Negative Cooperativity in NAD(P)H Quinone Oxidoreductase 1 (NQO1)

NAD(P)H quinone oxidoreductase‐1 (NQO1) is a homodimeric protein that acts as a detoxifying enzyme or as a chaperone protein. Dicourmarol interacts with NQO1 at the NAD(P)H binding site and can both inhibit enzyme activity and modulate the interaction of NQO1 with other proteins. We show that the binding of dicoumarol and related compounds to NQO1 generates negative cooperativity between the monomers. This does not occur in the presence of the reducing cofactor, NAD(P)H, alone. Alteration of Gly150 (but not Gly149 or Gly174) abolished the dicoumarol‐induced negative cooperativity.

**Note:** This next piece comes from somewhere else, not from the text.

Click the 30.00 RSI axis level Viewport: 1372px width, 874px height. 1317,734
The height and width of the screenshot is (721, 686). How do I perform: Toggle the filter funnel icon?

Analysis of the dynamics of NQO1 with the Gaussian network model indicates a high degree of collective motion by monomers and domains within NQO1. Ligand binding is predicted to alter NQO1 dynamics both proximal to the ligand binding site and remotely, close to the second binding site. Thus, drug‐induced modulation of protein motion might contribute to the biological effects of putative inhibitors of NQO1. Proposing the motion: The flavoprotein NQO1 demonstrates negative cooperativity towards a competitive inhibitor, dicoumarol. A Gaussian network model suggests that this arises from a high degree of collective motion within the protein. These findings have implications for understanding NQO1′s cellular roles and in the discovery of anticancer drugs that target the enzyme.